1. Start from the conservative profile
Use config/customer-pilot.yaml:
cache with strict determinism gate and 5% blame sampling, no result data
persisted at rest, suspend in suggest-only, router off. Three values to
change: TLS cert/key, account locator, your $/credit rate.
2. TLS
Clients must trust the certificate for the hostname they'll use
(e.g. chukei.internal.example.com) — an internal-CA cert is the normal
choice. JDBC enforces OCSP against the proxy cert; add ocspFailOpen=true
to the JDBC URL for the pilot. The Python connector and snowsql soft-fail
by default (validated against Snowflake 10.20).
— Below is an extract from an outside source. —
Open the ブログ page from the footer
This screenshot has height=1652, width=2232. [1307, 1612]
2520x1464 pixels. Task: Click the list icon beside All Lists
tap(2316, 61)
chukei doctor --config chukei.yaml
# ✓ config ✓ tls ✓ upstream ✓ listen ✓ savings ✓ cache
3. Cut over a subset first
Pilot with one team or workload via explicit host override, not an account-wide DNS change. See Examples for per-driver snippets.
4. Watch
:9090/metrics, Prometheus format:
| Signal | Threshold | Action |
|---|---|---|
chukei_cache_blame_mismatches_total | > 0 | Page. Set CHUKEI_PLUGINS_CACHE_ENABLED=false, restart, file a bug with the fingerprint. |
chukei_circuit_breaker_fast_fails_total | climbing | Snowflake-side trouble; check status. |
p99 chukei_proxy_overhead_seconds | > 0.005 | File a bug with /metrics output. |
/healthz | non-200 | Restart policy handles it; if flapping, roll back. |
5. Rollback (rehearse once)
Point the driver host back at <account>.snowflakecomputing.com. Per-plugin
kill switches: CHUKEI_PLUGINS_CACHE_ENABLED=false,
CHUKEI_PLUGINS_REWRITE_ENABLED=false, CHUKEI_PLUGINS_SUSPEND_ENABLED=false.
Measured restart behaviour: a restart faster than the driver's retry budget (~10s for the Python connector) is invisible to running clients; longer outages surface as connection errors only after each query burns its retry budget. Existing sessions resume after restart without re-login.
Known pilot limitations
- Large chunked results are never cached (they pass through unmodified — validated to 200k rows).
- Suspend stays suggest-only in week one; enforce mode needs a
CHUKEI_SUSPENDERservice account. - One instance per deployment (per-instance cache).
- The savings ledger deliberately under-claims (×0.7) and says so in every report.